Kalle schüttelte den Kopf. Ach, wie viele Male hatte nicht der Meisterdetektiv Blomquist auf eigene Faust Dutzende von groben Verbrechern unschädlich gemacht! Aber Meisterdetektiv Blomquist war die eine Person und Kalle die andere. Und mitunter war Kalle ein praktischer und verständiger junger Mann.

»Wie du willst!« Anders beugte sich widerwillig der Sach-kenntnis, die Kalle immerhin auf kriminalistischem Gebiet repräsentierte.

»Aber dann«, sagte Eva-Lotte, »wollen wir mit Björk sprechen.

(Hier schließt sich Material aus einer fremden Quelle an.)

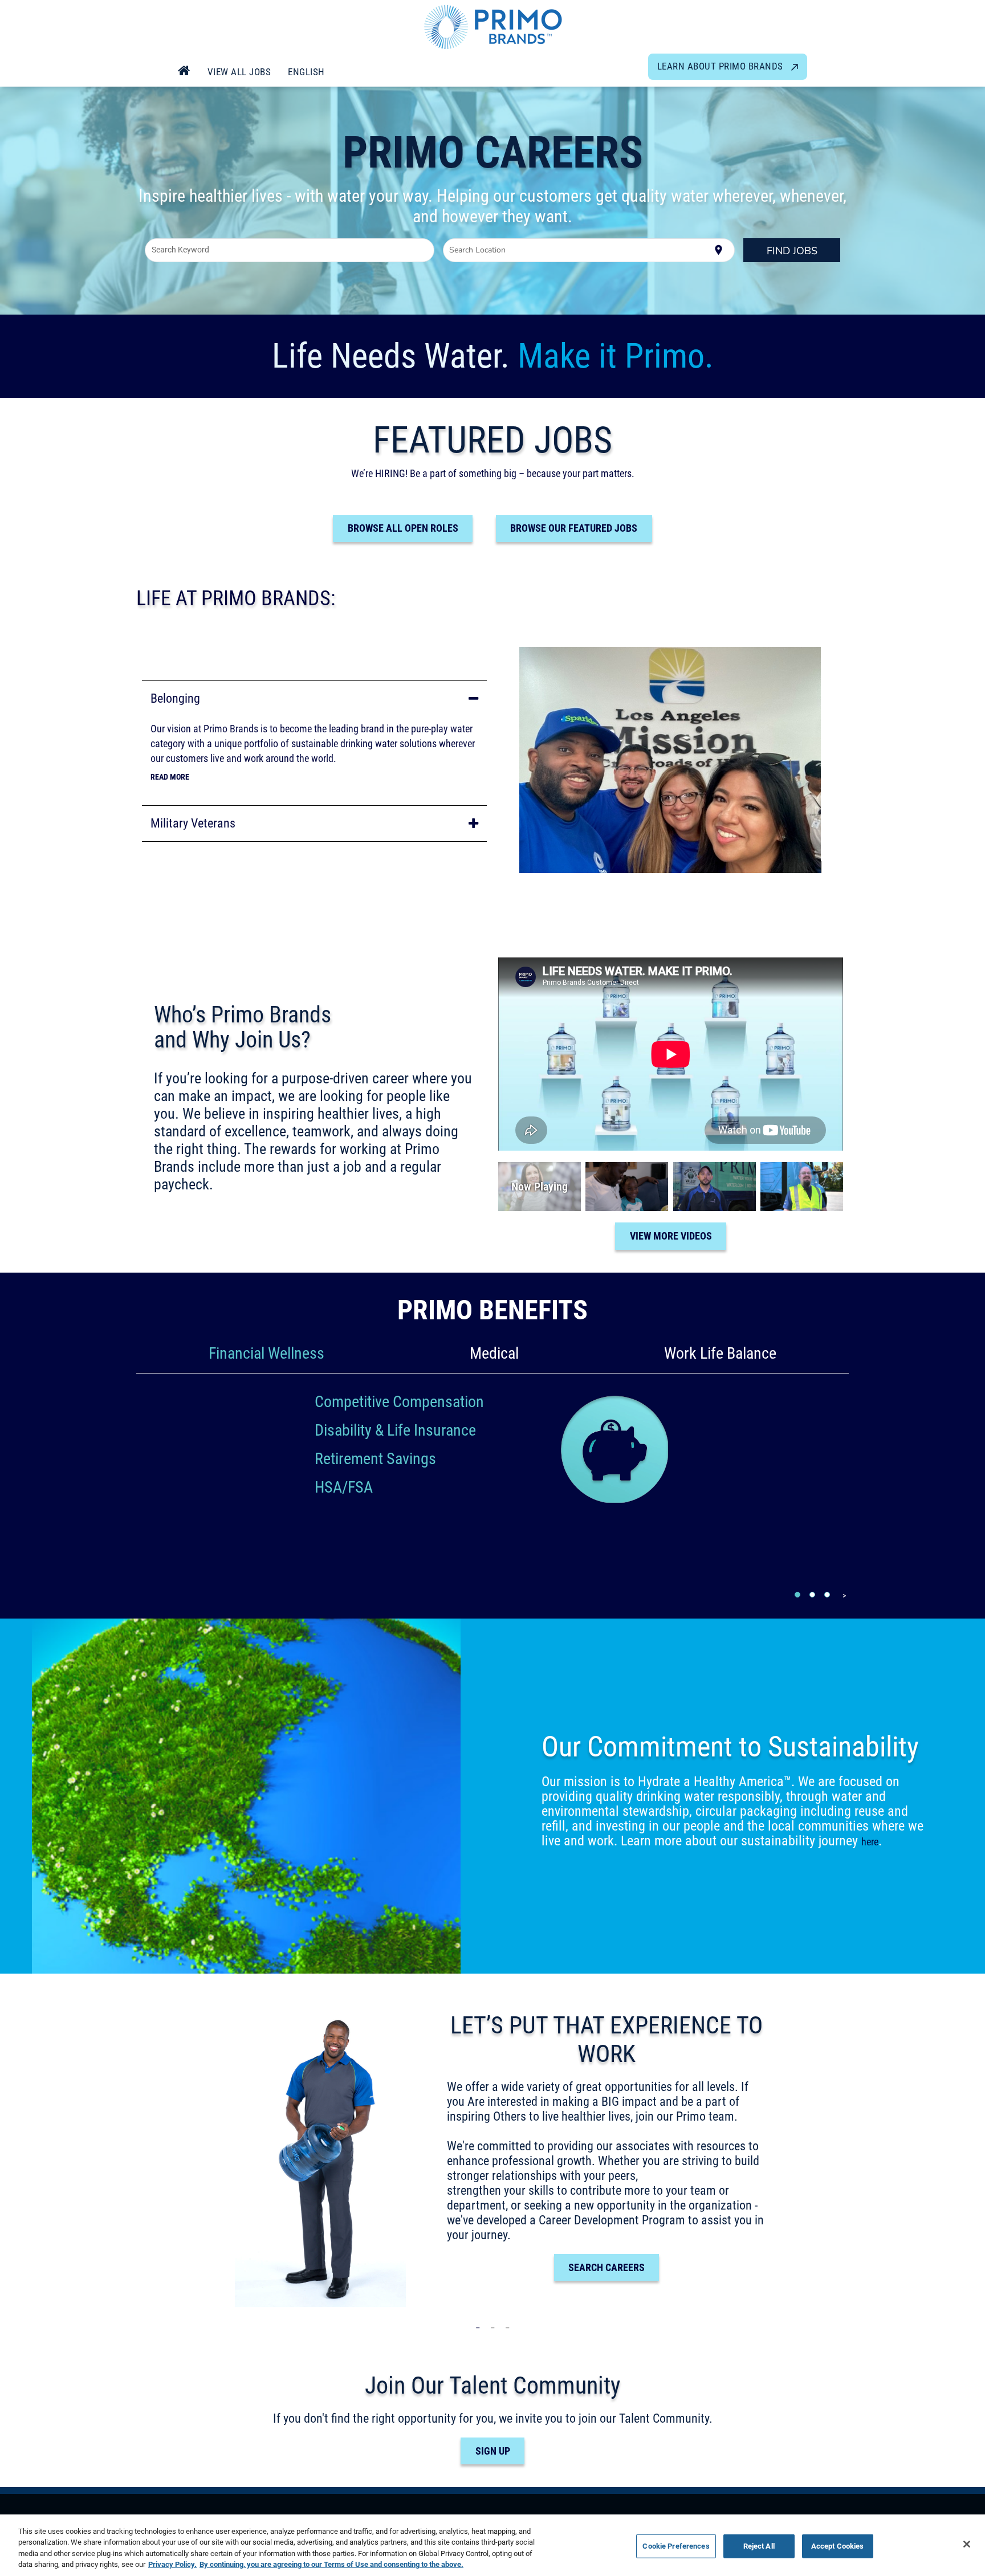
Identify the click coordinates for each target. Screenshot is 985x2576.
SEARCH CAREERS (606, 2267)
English (306, 72)
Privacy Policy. (172, 2564)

Er und niemand anders soll uns helfen. Dann wird er danach vielleicht Wachtmeister!«

Anders betrachtete das Resultat der Ausgrabungen. »Was wollen wir damit machen? Kartoffeln setzen oder alles wieder zuschaufeln?«

Kalle meinte, daß es wohl am klügsten wäre, die Spuren ihres Besuches im Keller notdürftig zu verwischen.

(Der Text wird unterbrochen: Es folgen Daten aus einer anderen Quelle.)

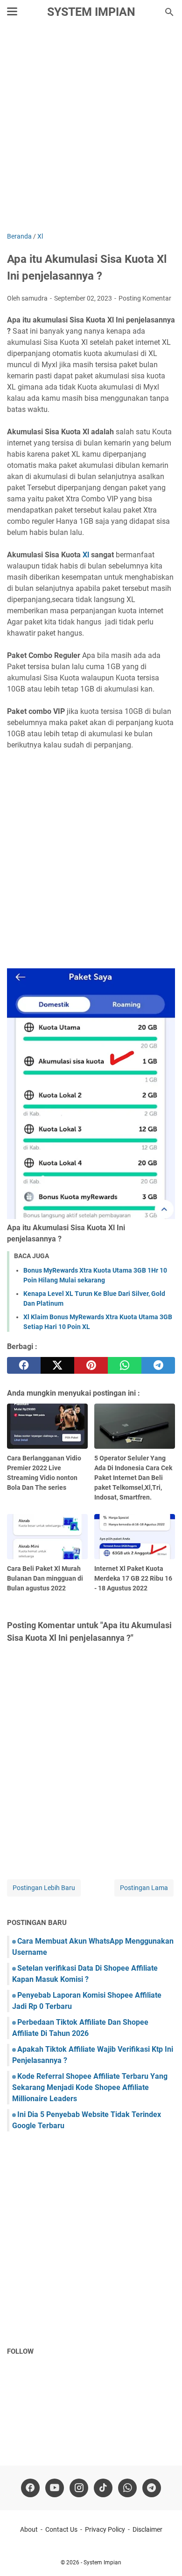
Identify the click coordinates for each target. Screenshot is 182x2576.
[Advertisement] (91, 129)
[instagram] (79, 2488)
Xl (86, 554)
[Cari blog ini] (169, 12)
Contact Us (61, 2529)
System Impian (91, 12)
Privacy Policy (105, 2529)
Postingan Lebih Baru (44, 1887)
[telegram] (158, 1365)
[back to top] (163, 2555)
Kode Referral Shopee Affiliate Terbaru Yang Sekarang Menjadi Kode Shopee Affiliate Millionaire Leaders (90, 2087)
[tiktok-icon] (103, 2488)
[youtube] (54, 2488)
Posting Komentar (145, 298)
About (29, 2529)
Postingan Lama (144, 1887)
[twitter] (57, 1365)
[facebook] (24, 1365)
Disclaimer (147, 2529)
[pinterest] (91, 1365)
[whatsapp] (124, 1365)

»Aber beeile dich«, sagte er. »Es macht einen ganz nervös, hier zu stehen und einen Blechkasten mit hunderttausend Kronen in den Händen zu halten. Ich will so schnell wie möglich fort von hier.«

»Wie wollen wir es mit dem Kasten machen?« fragte Eva-Lotte.

»Wir können doch nicht ohne weiteres mit ihm angeschleppt kommen. Wo wollen wir ihn verstecken, bis wir mit Björk gesprochen haben?«

Nachdem man eine Weile beratschlagt hatte, wurde bestimmt, daß Anders den kostbaren Kasten ins Hauptquartier der Weißen Rose auf dem Bäckereiboden bringen sollte, während Kalle und Eva-Lotte losgingen, um Schutzmann Björk aufzusuchen.

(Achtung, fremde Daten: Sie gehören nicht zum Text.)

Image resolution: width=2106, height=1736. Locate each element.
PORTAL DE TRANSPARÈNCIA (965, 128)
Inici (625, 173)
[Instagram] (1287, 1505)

Anders zog sein Hemd aus und wickelte es um den Kasten.

Nur in Hosen, mit dem Spaten in der Hand und dem in das Hemd eingewickelten Kasten in der anderen, trat er den Rückzug an. »Die glauben sicher, daß ich Regenwürmer ausgegraben habe, wenn ich jemand treffe«, sagte er hoffnungsvoll.

Kalle schlug die Tür zu. »Etwas ist schade«, sagte er.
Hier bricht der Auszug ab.